关键词:结直肠癌;中国临床肿瘤学会指南;循环肿瘤DNA;新辅助治疗;免疫治疗;靶向治疗;遗传性肿瘤;多学科协作
Abstract:
The 2025
edition of the Chinese Society of Clinical Oncology (CSCO) guidelines for the
diagnosis and treatment of colorectal cancer incorporates a series of critical
updates based on prior versions, aiming to integrate international
evidence-based medicine with domestic clinical practice to enhance precision in
colorectal cancer management. Key updates include: In diagnostic evaluation,
hepatocyte-specific contrast-enhanced magnetic resonance imaging (MRI) is
upgraded to a Grade Ⅰ recommendation, and circulating tumor DNA-based
minimal residual disease (ctDNA-MRD) detection is introduced for postoperative
recurrence prediction and adjuvant therapy guidance.
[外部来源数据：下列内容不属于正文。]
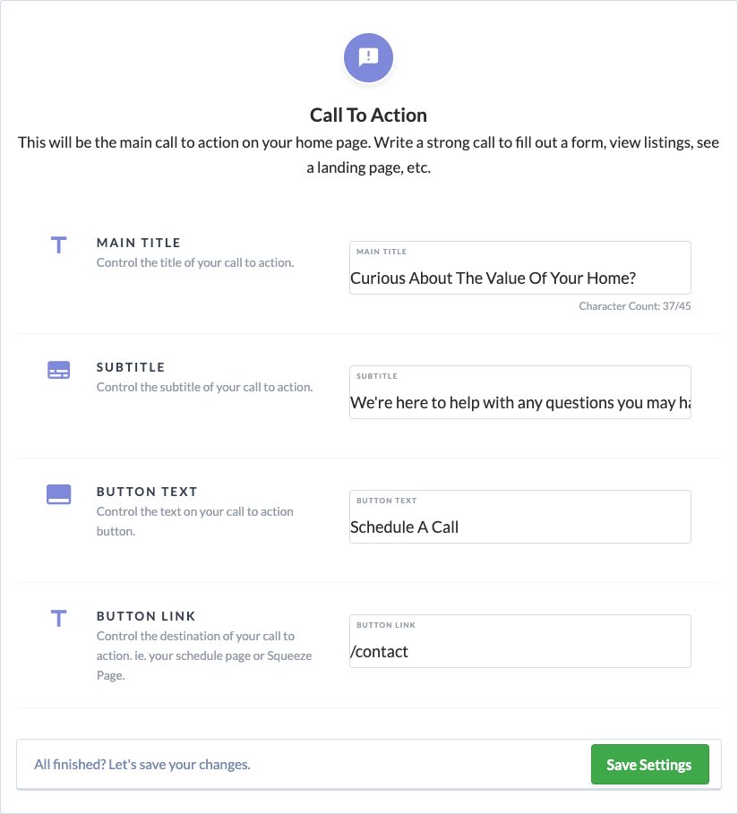Screen dimensions: 738x814
Task: Click the BUTTON LINK section label
Action: 146,616
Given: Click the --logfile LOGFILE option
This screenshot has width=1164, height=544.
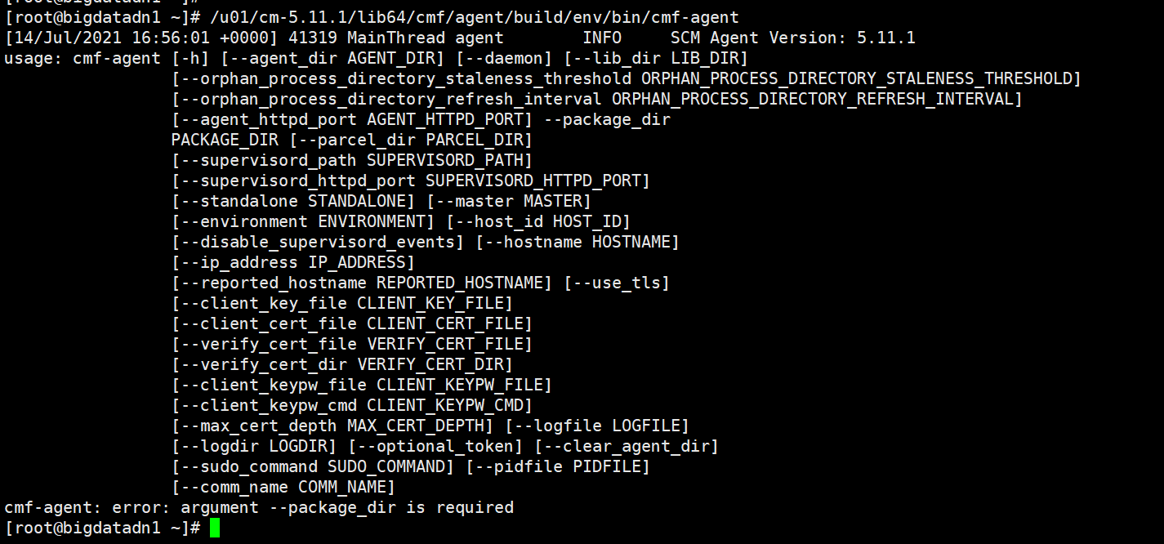Looking at the screenshot, I should tap(597, 426).
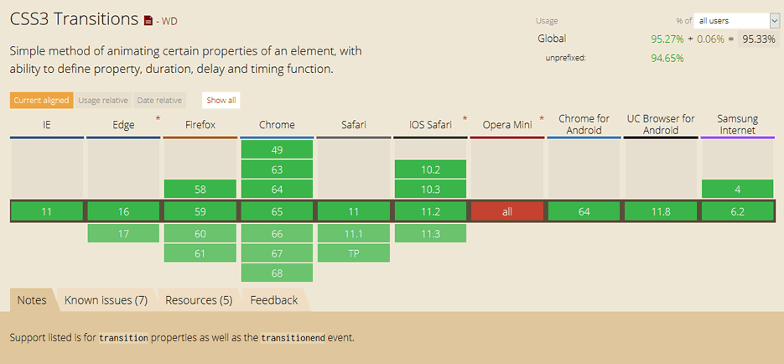
Task: Click the red Opera Mini all cell
Action: 507,212
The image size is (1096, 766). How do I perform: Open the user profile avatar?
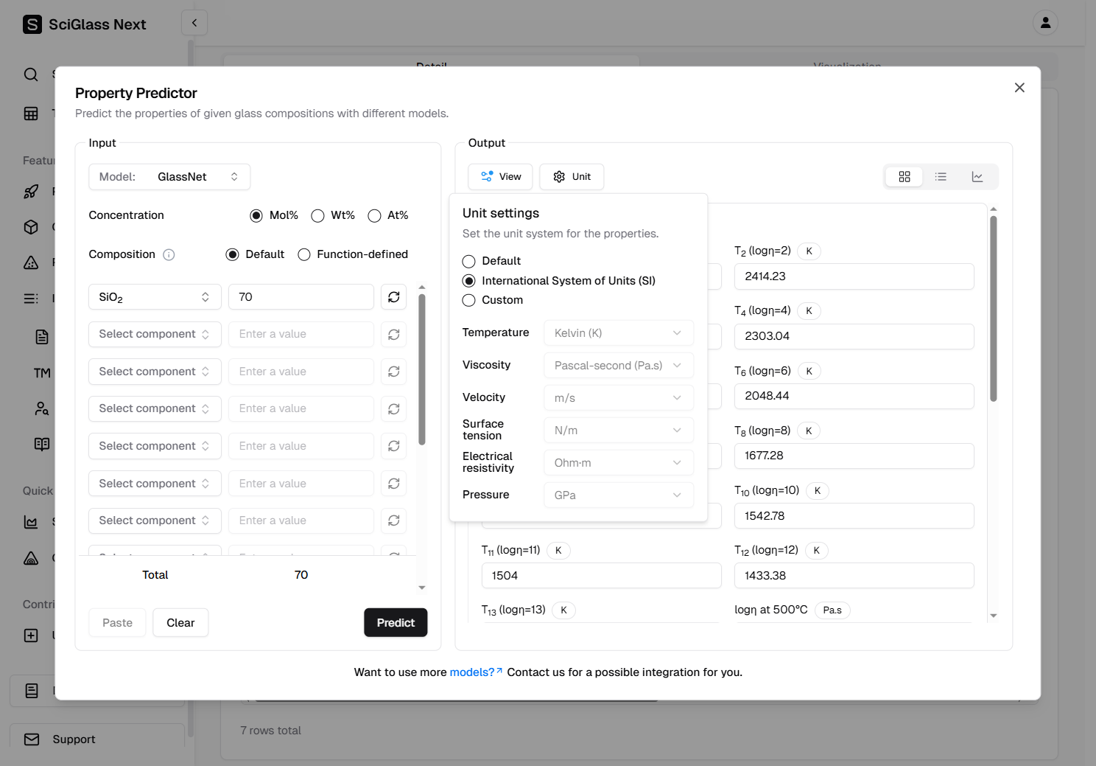(1045, 23)
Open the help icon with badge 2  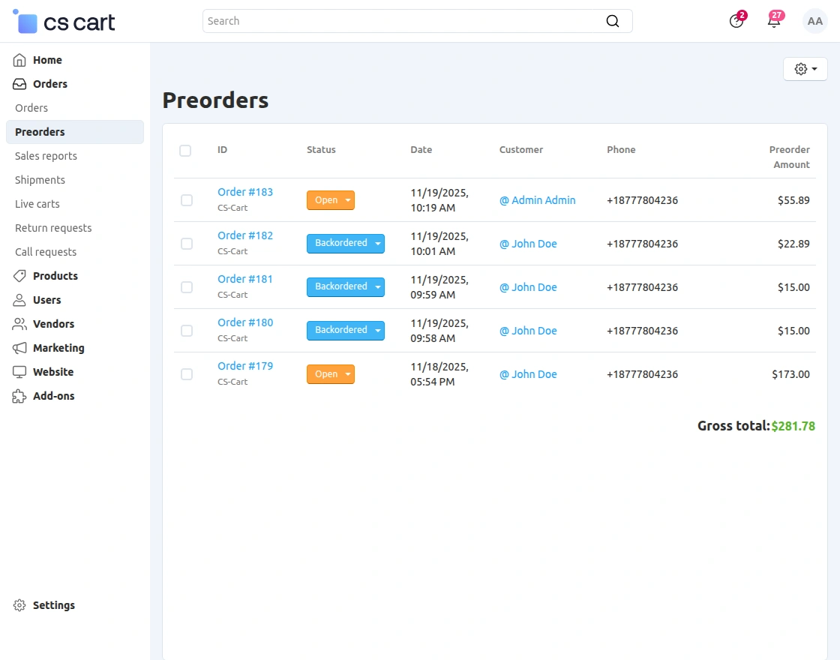pyautogui.click(x=737, y=21)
For treatment strategies,
neoadjuvant chemotherapy is recommended for high-risk stage T4b
colon cancer, with further risk stratification refined for adjuvant therapy.
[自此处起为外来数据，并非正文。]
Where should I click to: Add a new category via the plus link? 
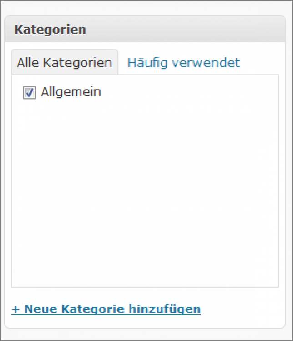[x=106, y=309]
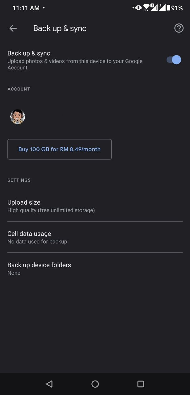Tap the Android home circle button
Screen dimensions: 190x395
95,384
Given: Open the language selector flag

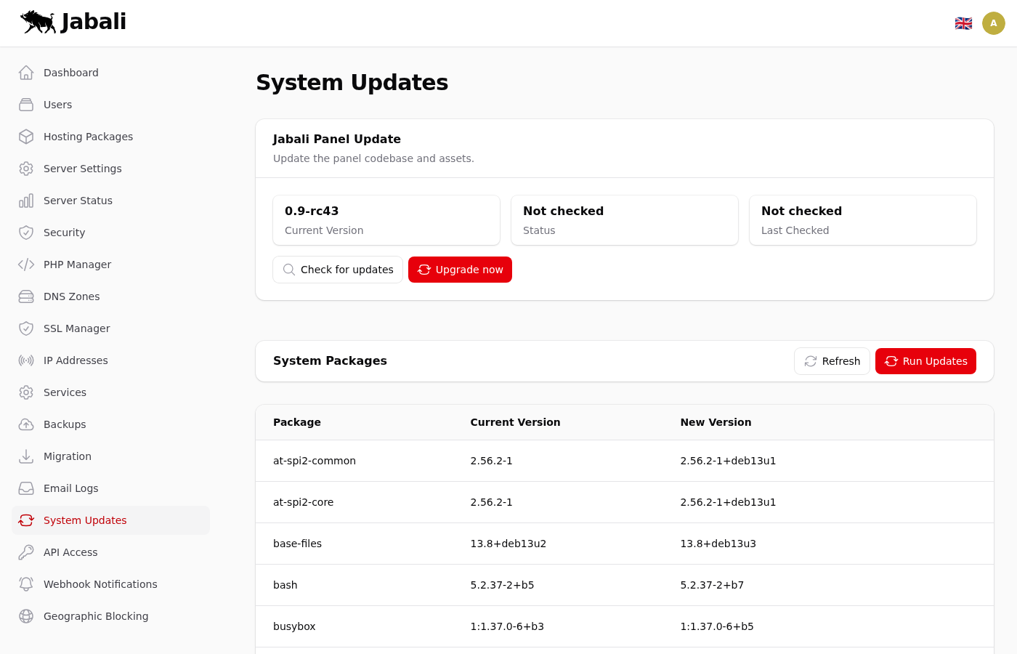Looking at the screenshot, I should tap(963, 23).
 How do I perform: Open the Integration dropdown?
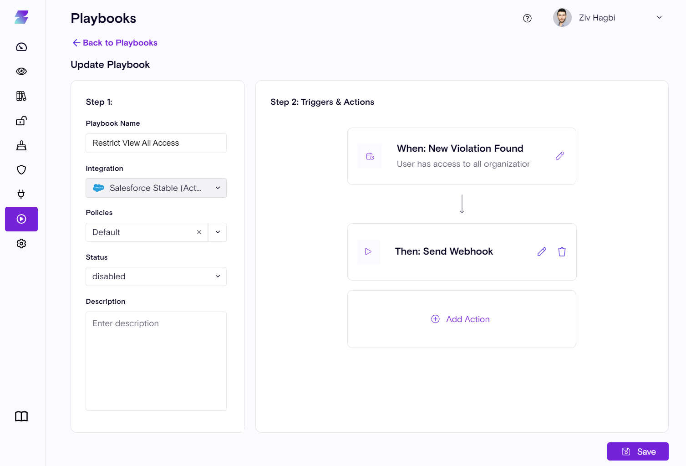(x=156, y=188)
The therapeutic paradigm for rectal cancer has been significantly
revised—neoadjuvant immunotherapy is now a Grade Ⅰ
recommendation for patients with deficient mismatch repair/microsatellite
instability-high (dMMR/MSI-H) tumors, while those with proficient mismatch
repair/microsatellite stability (pMMR/MSS) tumors are advised individualized
combined regimens based on mesorectal fascia (MRF)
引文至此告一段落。